+ 1

Please help me understand what I'm missing in this SQL query.

Write a query to output the apartments whose prices are greater than the average and are also not rented, sorted by the 'Price' column. I did: Select * From Apartments Where price > avg(price) And Where status = 'not rented' Order by price I have tried this and rewritten it several times. I keep getting errors. Please help!

17th Dec 2021, 9:06 PM
Corey Karimian
Corey Karimian - avatar
14 Antworten
+ 3
select * from Apartments where price > (select avg(price) from Apartments) order by price; solves the code project for me... same answer as everyone is telling you ^^
18th Dec 2021, 3:12 AM
Alex
Alex - avatar
+ 5
Thank you everyone for all the help. I tried same answers typed the same way and it wasn't working. Then finally, I copied Alex's answer and it finally worked.

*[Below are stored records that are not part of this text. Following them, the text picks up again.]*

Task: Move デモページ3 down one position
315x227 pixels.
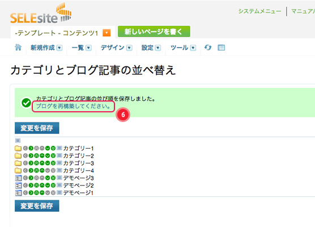Action: pyautogui.click(x=48, y=178)
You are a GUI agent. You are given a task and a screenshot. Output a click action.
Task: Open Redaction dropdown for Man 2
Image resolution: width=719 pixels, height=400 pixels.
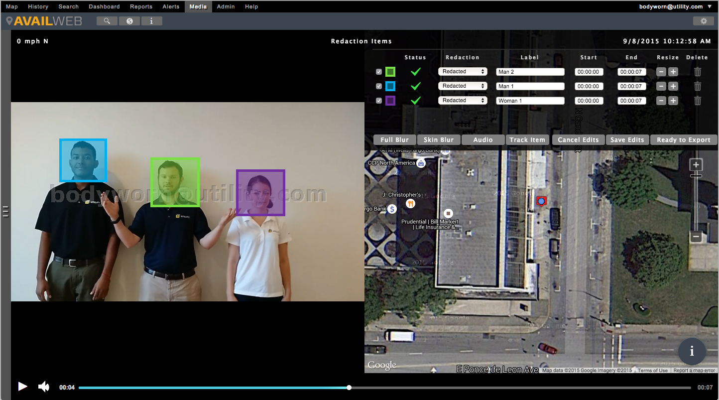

I have no idea why it didn't work every other time, but thanks again for all the help!
18th Dec 2021, 12:37 PM
Corey Karimian
Corey Karimian - avatar
+ 1
-- 17 Code project Apartments select * from Apartments where status = 'Not rented' and price > ( select AVG(price) from Apartments) order by price
18th Dec 2021, 1:07 AM
SoloProg
SoloProg - avatar
+ 1
Alex yep that's correct and will pass but the test cases were pretty bad so you should also add a status check :)
18th Dec 2021, 3:33 AM
Nikhil
Nikhil - avatar
+ 1
Whoops... you're right, thanks :D I'll leave that as a reminder that unit tests can overlook errors: D
18th Dec 2021, 3:42 AM
Alex
Alex - avatar
0
Try a nested select for the avg: where price > (select avg(price) from apartments)
17th Dec 2021, 10:09 PM
Alex
Alex - avatar
0
Nope, unfortunately that did not fix the issue. I think it has something to do with where I put the AVG command, I'm just not sure
18th Dec 2021, 12:47 AM
Corey Karimian
Corey Karimian - avatar
0
That didn't work either
18th Dec 2021, 1:19 AM
Corey Karimian
Corey Karimian - avatar
0
Here: select * from apartments where price > (select avg(price) from apartments) and status='Not rented' (add the ORDER BY statement at the end because Sololearn wouldn't let me post an answer with it, somehow)
18th Dec 2021, 2:45 AM
Nikhil
Nikhil - avatar
0
Narrow down the problem. Do not write the whole query at once, but layer the pieces one after the other. We neither know which DB you are using, nor whether the data is really what you suspect it is. Perhaps you have saved price as varchar? Then you need to parse it first. But we don't know, because we can't see the whole picture 🤷 All answers you received are basically giving the same solution.
18th Dec 2021, 2:57 AM
Alex
Alex - avatar
0
This comes from lesson 17 code project
18th Dec 2021, 3:01 AM
Corey Karimian
Corey Karimian - avatar
0
In complex terms: You can't use aggregate functions with WHERE clauses, you either have to use a subquery or a HAVING statement. Here's more: https://stackoverflow.com/questions/42470849/why-are-aggregate-functions-not-allowed-in-where-clause
18th Dec 2021, 4:09 PM
Anas MS
Anas MS - avatar
0
Corey Karimian The SoloLearn SQL course is kinda finicky and doesn't have the intellisense and error reporting that SQL management studio would have. Breeze through the course as fast as you can and start using SSMS and the contoso test db as soon as possible for a more realistic experience.
18th Dec 2021, 7:23 PM
Kail Galestorm
Kail Galestorm - avatar
0
Having will help to use the aggregate function for filter operation in sql. Try with it.